Tuesday, July 5, 2011

Review - The X-Files Season 4 Episode 1 Herrenvolk / 2 Home

"Herrenvolk"

As I stated in my last review, the end of the third season and beginning of the fourth season, in retrospect, is about where the mythology begins to unravel. There is more and more mystery piled on top of the existing mystery without explanation and it all begins to become too much to handle. At the end of the episode, we have more to work with: bees, pollen, clones (including one based on Mulder's sister), X dead, X's replacement, markers in the smallpox vaccinations, Jeremiah Smith getting offed, the bounty hunter healing Mrs. Mulder. If that seemed like a lot, well, it is. And that's just the new content in this episode along. Include black oil, the alien Deep Throat showed Mulder, the Syndicate, and a bunch of stuff I'm forgetting, The X-Files is already jammed packed with layers and layers of mystery which need explanation.

But I gotta admit, "Herrenvolk" is an exciting episode. Mulder is running around the place with Jeremiah Smith, discovering all this new stuff which seems to be of utmost importance, before returning to the hospital with an incredibly haggard look. (Long aside: I read Cybill Sheperd's autobiography a while back and remember her talking about Moonlighting how long it took for her makeup to be done while Bruce Willis didn't need much, and how she's be blamed if she looked tired while Bruce's looking tired only added to the David Addison look. Point being, I wonder if it was the same with David Duchovny because damn does he look jacked up at the hospital.)

Scully, meanwhile, is abandoned by Mulder at the beginning of the episode (the way she kept yelling his name, never getting a response, made me feel really bad for her), and after some initial excitement, returns back to DC to do some investigating. The other plots of the episode feel the same, part of a never-ending cycle of deception. CSM gets X and Mulder has lost an important ally once more.

By itself, "Herrenvolk" is a strong episode, fast paced and everything. That may be enough for those who don't particularly care about the mythology. But for those who try to connect the dots, those who piece together the puzzle Chris Carter has laid out, it all seems a bit much. Does Chris Carter have the answers for all these questions? If he actually pulled through in the end with a non-convoluted explanation, then I would say he's a genius--but that never happened.

Score: 9.1/10

"Home"

"Home" is an unquestionably classic X-Files episode and memorable to anyone whose watched it. The primary reason is that the episode features some of the most fucked up, degenerate behavior imaginable, directed in the scariest fashion possible. There is a constant feeling of claustrophobia, as Mulder and Scully enter this dark world of the Peacocks and face these horrors. At the same time, though, despite the horror movie setup which often stifles characters, Mulder and Scully, their distinct characterizations in particular, come out. Mulder and Scully can still poke fun at each other even when they are in scary situations.

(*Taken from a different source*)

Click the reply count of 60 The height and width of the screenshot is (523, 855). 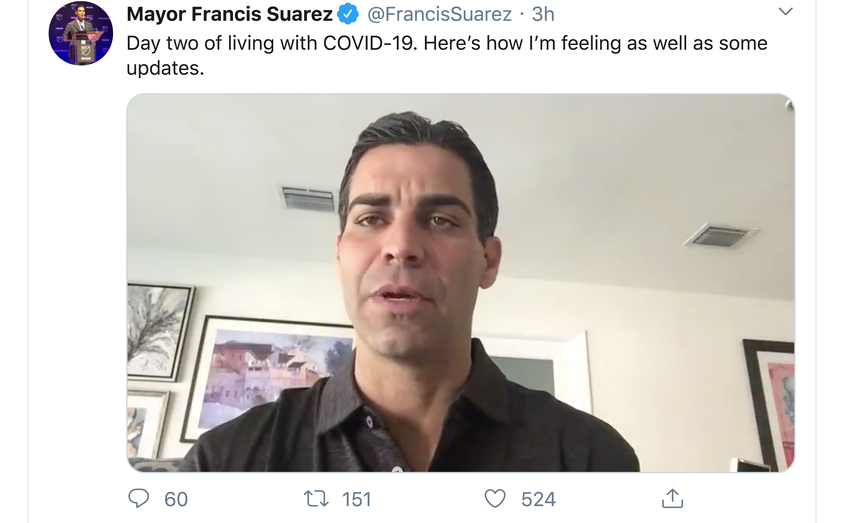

There is also a disturbing ambiguity in the episode as to who is in the wrong. Obviously the Peacocks are murderers and should be dealt with accordingly, but the initial provocation is in doubt. These are people who isolated themselves from the outside world, unbothered by the tumult of the modern world and not bothering anyone else. But after the baby is found, everything changes. The feds, Mulder and Scully, roll into town, investigating the baby, and everything changes. Even the now-deceased sheriff acknowledged that. There is a touch of sympathy when you think of that it those terms.

The Peacocks were all willing participants in their hellish (from our perspective) and would have been fine if left along. The end result, two dead and only Edmund and his mother alive, is sad in its own way. The incompatibility of the Peacocks and the modern world speaks to the larger idea that the small town life is disappearing. For the mantra "the truth is out there," there is yet another disturbing angle--that the truth and the quest to uncover the truth has with it the destruction of a certain culture and community, much like CSM and the Syndicate hint it.

At the end of the day, "Home" remains a terrifying and brilliant episode whichever way you look at it. There isn't much supernatural element to it and the mystery is largely figured out at the end of the episode. It is the nature of humans that resonates with us and that's where The X-Files strikes its hardest.